# Need help!!! Operation Chicago



## Mike Davis (Sep 1, 2012)

Heading out in the morning to Chicago, and was wondering if anyone could recommend a awesome, family friendly resteraunt. Looking for good quality food, with maybe a small kids menu also. Thanks in advance
Mike


----------



## edredlee (Sep 1, 2012)

The publican has great food/drink list in a casual adult atmosphere that's also kids friendly.


----------



## welshstar (Sep 2, 2012)

Mike

Hi,

Its a bit corny and i think its a chain but the Cheescake factory at the bottom of the Hancock building is great, another option is to walk out to Navy Peir they have several places out there that are very family friendly.

I know your in Michigan which is a pizza dessert, why not treat the family to real pizza !!! loads of great ones in Chicago

Dont forget to get your Garretts popcorn for the drive home, best popcorn in the world especially the caramel !!!!


Alan


----------



## welshstar (Sep 2, 2012)

Another one that might satisfy the gourmet but also be kid friendly especially during the day is teh purple pig just off Michigan ave

If your in the mood for Barbeque, try Q its exepnsive but fantastic, place called Smoque but thats a bit north.
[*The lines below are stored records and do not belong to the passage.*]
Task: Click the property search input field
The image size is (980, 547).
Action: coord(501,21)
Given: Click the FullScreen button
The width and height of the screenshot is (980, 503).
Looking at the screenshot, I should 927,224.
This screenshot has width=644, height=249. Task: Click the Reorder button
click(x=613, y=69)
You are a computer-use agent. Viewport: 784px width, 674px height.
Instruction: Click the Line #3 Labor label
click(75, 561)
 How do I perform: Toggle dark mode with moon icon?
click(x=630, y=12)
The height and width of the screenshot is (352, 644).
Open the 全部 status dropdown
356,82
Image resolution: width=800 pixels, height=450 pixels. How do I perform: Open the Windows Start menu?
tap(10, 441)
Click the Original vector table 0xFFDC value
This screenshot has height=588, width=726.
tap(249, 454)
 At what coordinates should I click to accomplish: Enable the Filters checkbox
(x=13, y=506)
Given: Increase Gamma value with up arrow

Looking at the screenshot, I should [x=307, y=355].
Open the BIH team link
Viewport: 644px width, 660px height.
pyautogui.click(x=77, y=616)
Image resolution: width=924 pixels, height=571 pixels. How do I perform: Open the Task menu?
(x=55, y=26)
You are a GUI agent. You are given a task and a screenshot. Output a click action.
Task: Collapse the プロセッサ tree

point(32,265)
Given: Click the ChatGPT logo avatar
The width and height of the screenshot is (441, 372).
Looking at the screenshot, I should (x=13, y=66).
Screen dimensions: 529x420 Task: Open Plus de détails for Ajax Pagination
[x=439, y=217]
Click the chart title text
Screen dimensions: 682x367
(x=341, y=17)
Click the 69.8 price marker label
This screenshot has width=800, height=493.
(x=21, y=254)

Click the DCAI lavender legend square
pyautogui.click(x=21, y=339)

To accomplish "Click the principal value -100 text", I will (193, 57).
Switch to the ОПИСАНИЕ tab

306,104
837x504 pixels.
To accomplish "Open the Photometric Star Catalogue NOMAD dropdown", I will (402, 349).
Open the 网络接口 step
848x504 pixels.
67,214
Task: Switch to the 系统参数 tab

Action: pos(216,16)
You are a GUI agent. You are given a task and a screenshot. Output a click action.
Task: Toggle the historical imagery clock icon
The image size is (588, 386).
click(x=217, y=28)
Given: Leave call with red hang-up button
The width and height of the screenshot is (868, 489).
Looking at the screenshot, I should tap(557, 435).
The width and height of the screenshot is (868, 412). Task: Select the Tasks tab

For Mexican, Frontera grill is great and kid friendly during the day, they also have XOCO which is a takeaway

If you get chance for a grown ups meal, i would strongly recommend Girl and the Goat, it exceeds all expectations and is very reasonable for what you get

Alan


----------



## ajhuff (Sep 2, 2012)

I'll take the heat for this but if you have little kids (under 6?) I'd go to Portillos. You can't get much kid friendlier than that. Save the good stuff for when you can stop and stay awhile at dinner.

I'm also a huge fan of Giordano's when surrounded by kids. Just be sure to call ahead to order of you want a deep dish. Not fair to kids to male them sit around waiting for 45 minutes to an hour in a restaurant. 

-AJ


----------



## welshstar (Sep 2, 2012)

Portillos is fine but at the end of the day its a fast food place, nothing unique

Plus if you want Italian Beef their are better places, particularly Al's beef


----------



## ajhuff (Sep 2, 2012)

Yep. But I was thinking of the kids.

-AJ


----------



## welshstar (Sep 2, 2012)

Chuckie Cheese then !!


----------



## Mike Davis (Sep 2, 2012)

Thanks guys  justbtook the kids to the Rainforest Cafe, Giordano's is a must, but that will be tomorrow fortaking back to MI. Cheesecake Factory has pretty good food, and is a dinner option, and am looking into some of the BBQ stuff also
thanks
Mike


----------



## welshstar (Sep 3, 2012)

Mike

If you like great thin crust then stop at Aurileos in Homewood on the way home, its a few miles from I 80

If you go there ask them for the original oven

If you want great beer while in Homewood ask for directions to Flossmoor station brewery, take a couple of growlers home

Alan


----------



## Mike Davis (Sep 4, 2012)

Ended up eating at Rock Bottom brewery. Had a Prime Rib and aged cheddar sandwich with a horseradish aioli and few of their handcrafted stouts. Fantastic.


----------



## welshstar (Sep 4, 2012)

Kid friendly ????


----------



## welshstar (Sep 4, 2012)

I live 200 yds from a rock bottom brewery, its hard to resist sometimes


----------



## Mike Davis (Sep 4, 2012)

****!!! Wish i had known that....I would have had you meet us....Next time i am in Chicago, that is mandatory!


----------



## DeepCSweede (Sep 4, 2012)

That's what I get for not logging in for a few days. I wish I had known you were going to be there over the weekend. I made a trip down on Friday and another on Sunday to get my wife her birthday present and to do some shopping for the nursery. Would have loved to have met you.


----------



## Mike Davis (Sep 5, 2012)

I am sure we will be heading back that way soon.When i do, i will make a post and maybe we can get a few guys for a little show and tell with food and drinks


----------



## RRLOVER (Sep 6, 2012)

I assumed it was a Family time or else I would volunteered myself for some fun in the city.


----------